The Los Angeles County Sheriff’s Department said that the men screamed “Heil Hitler” and racial slurs while waving a wallet with the confederate flag in Stephen Sorensen Park.
The men are reported to have assaulted three Hispanic teens, after which a family tried to intervene in the fight. At this point the white supremacists drew knives and threatened the family, police said.
The father of the family told NBC Los Angeles:
They just started beating them up. They started coming towards us, and they pulled out some knives, and they were saying they would kill us.
Police are investigating the incident as a hate crime.
The incident has not been referred to as terrorism in news reports, despite it bearing hallmarks of this FBI definition:
The unlawful use of force or violence against persons or property to intimidate or coerce a government, the civilian population, or any segment thereof, in furtherance of political or social objectives.

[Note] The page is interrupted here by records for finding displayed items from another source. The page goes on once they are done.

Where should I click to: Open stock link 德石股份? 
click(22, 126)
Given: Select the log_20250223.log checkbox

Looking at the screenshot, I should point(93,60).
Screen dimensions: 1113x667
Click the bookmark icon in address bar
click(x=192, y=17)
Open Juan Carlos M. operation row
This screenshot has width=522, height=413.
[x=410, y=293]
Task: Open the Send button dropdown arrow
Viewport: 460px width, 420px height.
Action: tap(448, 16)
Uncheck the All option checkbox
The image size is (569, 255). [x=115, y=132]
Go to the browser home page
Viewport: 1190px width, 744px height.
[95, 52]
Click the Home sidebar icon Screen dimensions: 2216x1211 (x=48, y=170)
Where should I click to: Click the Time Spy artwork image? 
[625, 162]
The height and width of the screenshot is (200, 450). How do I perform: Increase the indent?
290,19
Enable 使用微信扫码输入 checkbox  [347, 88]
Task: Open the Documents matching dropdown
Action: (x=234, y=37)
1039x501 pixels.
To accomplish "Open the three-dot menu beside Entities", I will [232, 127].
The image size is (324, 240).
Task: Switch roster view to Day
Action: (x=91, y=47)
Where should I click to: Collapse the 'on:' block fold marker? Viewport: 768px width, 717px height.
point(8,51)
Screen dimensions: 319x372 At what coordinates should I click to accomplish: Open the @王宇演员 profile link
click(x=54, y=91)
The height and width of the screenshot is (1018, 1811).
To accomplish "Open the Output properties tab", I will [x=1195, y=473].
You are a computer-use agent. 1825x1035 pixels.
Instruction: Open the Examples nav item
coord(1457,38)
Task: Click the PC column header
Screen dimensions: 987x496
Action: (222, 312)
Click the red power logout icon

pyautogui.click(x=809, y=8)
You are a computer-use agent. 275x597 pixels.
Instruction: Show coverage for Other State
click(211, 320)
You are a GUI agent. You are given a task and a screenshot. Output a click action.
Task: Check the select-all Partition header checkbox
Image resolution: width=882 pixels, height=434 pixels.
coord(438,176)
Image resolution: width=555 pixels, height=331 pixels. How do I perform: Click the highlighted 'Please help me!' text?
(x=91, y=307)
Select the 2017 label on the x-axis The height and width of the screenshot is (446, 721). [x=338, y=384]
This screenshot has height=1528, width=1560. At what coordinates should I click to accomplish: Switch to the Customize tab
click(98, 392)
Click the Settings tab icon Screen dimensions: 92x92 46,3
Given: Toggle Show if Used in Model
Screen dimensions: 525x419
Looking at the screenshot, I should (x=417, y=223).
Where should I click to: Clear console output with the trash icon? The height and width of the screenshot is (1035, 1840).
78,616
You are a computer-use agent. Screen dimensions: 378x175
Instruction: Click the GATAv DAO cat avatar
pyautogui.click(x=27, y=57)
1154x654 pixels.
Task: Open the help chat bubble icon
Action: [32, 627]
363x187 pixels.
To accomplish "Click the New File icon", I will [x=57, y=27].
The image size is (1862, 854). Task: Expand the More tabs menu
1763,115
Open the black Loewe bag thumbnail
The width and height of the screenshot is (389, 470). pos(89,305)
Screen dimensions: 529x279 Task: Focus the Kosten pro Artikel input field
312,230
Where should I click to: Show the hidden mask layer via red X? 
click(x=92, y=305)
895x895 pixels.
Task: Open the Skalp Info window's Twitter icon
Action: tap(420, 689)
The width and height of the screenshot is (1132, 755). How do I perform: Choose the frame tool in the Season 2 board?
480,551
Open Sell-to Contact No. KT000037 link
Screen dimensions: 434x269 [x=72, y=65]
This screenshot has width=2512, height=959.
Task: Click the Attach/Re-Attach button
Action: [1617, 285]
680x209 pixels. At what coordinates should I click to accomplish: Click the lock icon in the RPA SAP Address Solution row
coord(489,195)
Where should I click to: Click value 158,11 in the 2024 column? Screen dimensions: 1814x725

Recent news reports have also shied away from using the 'T' word when describing a recent incident in which three counter-protesters were stabbed at a KKK rally in Anaheim on Saturday.
As Muslim American author Dalia Mogahed noted on MSNBC, months ago:
When you look at the majority of terrorist attacks in the United States, according to the FBI, the majority of domestic terror attacks are actually committed by white, male Christians.
And as Abed Ayoud, the legal and policy director for Washington DC-based thinktank the American-Arab Anti-Discrimination Committee, told indy100:
The only time the word terrorism or terrorist is used is when the perpetrator happens to be an Arab or a Muslim.
When the perpetrator happens to be a white American then the terminology is changed. So if it’s a white person then often we will hear that they have mental issues, they are troubled, different descriptions for their mental state.